Setelah prajurit elit menggulingkan presiden Niger yang terpilih secara demokratis Mohamed Bazoum pada 26 Juli, negara itu menghadapi sanksi ekonomi dari blok regional Afrika Barat, ECOWAS, serta negara-negara Barat dan Eropa termasuk Amerika Serikat yang sebelumnya memberikan bantuan untuk kebutuhan kesehatan, keamanan dan infrastruktur.

Negara tetangga menutup perbatasan dengan Niger dan lebih dari 70% listriknya, yang disediakan Nigeria, terputus setelah transaksi keuangan dengan negara-negara Afrika Barat dibekukan. Aset Niger di bank luar negeri dibekukan dan ratusan juta dolar bantuan ditahan.

Sanksi ini merupakan yang paling ketat yang pernah diberlakukan oleh blok regional untuk mencoba menghentikan gelombang kudeta di kawasan Sahel Afrika yang rawan, namun mereka memberikan dampak kecil atau tidak sama sekali terhadap ambisi junta.

Sebaliknya, mereka telah menghantam keras lebih dari 25 juta penduduk Niger.
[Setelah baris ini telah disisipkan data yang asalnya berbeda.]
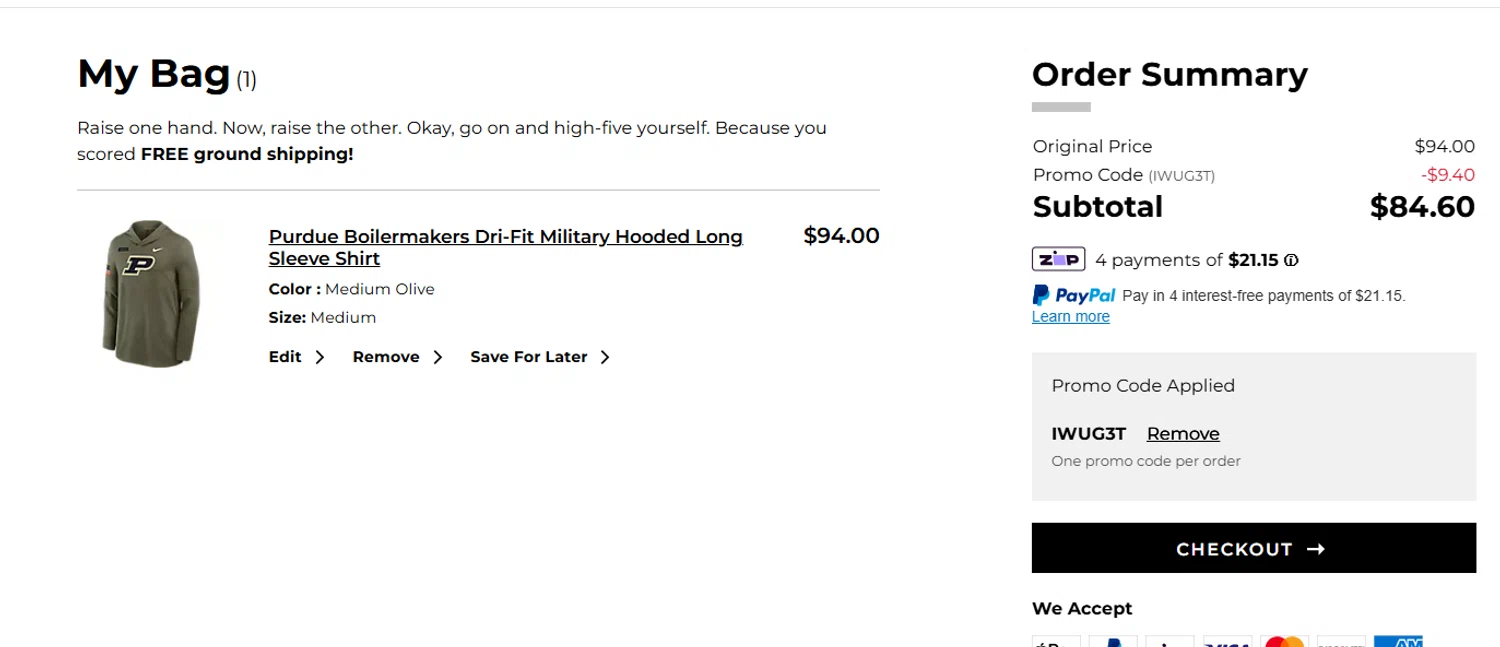Click the Apple Pay icon
Screen dimensions: 1500x647
click(1056, 641)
“Kami sedang kehabisan dana, obat-obatan. Orang-orang sedang kehabisan makanan,” kata Louise Aubin, koordinator residen Perserikatan Bangsa-Bangsa di Niger, kepada Associated Press. Sejak itu junta telah meminta dia meninggalkan Niger atas tuduhan bahwa PBB menghalangi partisipasi negara itu dalam kegiatannya. PBB belum mengomentari tuduhan tersebut.

Aubin mengatakan ada “tanggapan positif” dari negara tetangga Niger atas gagasan membuka kembali perbatasan untuk koridor kemanusiaan, tetapi dia tidak memberikan rincian.
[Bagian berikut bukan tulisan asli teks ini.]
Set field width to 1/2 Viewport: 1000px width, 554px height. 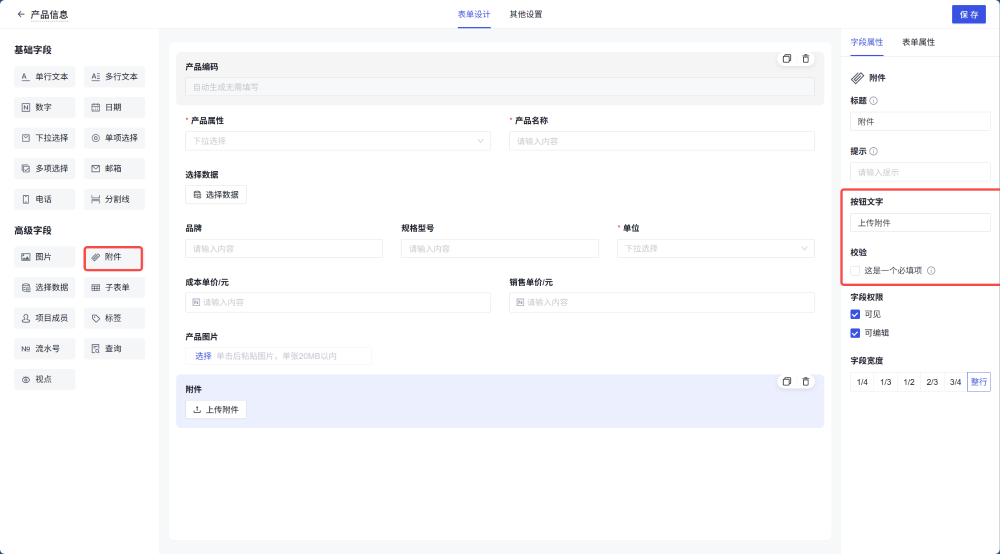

Negara ketiga paling kurang berkembang di dunia menurut perkiraan PBB, Niger pada 2021 menerima $1,77 miliar bantuan, lebih dari setengah untuk bantuan kemanusiaan serta infrastruktur dan layanan sosial. Semuanya kini terancam.

Bahkan anggaran 2023 negara itu, yang seharusnya didanai sebagian besar melalui dukungan eksternal yang kini ditahan dari donor dan pinjaman, telah dipangkas 40%.

Daripada menghalau prajurit yang menggulingkan Bazoum dan menahan rumahnya, sanksi justru memberdayakan junta. Junta telah membentuk pemerintahan transisi yang dapat memegang kekuasaan hingga tiga tahun.

Tampaknya hal itu mendapat dukungan banyak warga Niger yang merasa pemerintahan demokratis kinerjanya di bawah harapan mereka, menurut Seidik Abba, peneliti Niger dan presiden Pusat Internasional untuk Refleksi untuk Studi tentang Sahel think tank.

Bahkan saat merasakan tekanan sanksi, banyak orang di jalanan ibu kota Niamey mengatakan mereka mendukung kudeta. Mereka menolak kekhawatiran dari Barat, yang melihat Niger sebagai mitra strategis terakhirnya dalam perang melawan terorisme di Sahel.

“Militer melihat bahwa masyarakat mendukung mereka, jadi mereka menggunakan dukungan itu sebagai alat legitimasi untuk mempertahankan kekuasaan,” kata Abba. Bagi beberapa pendukung junta, kesulitan yang dibawa sanksi adalah pengorbanan yang layak, tambahnya.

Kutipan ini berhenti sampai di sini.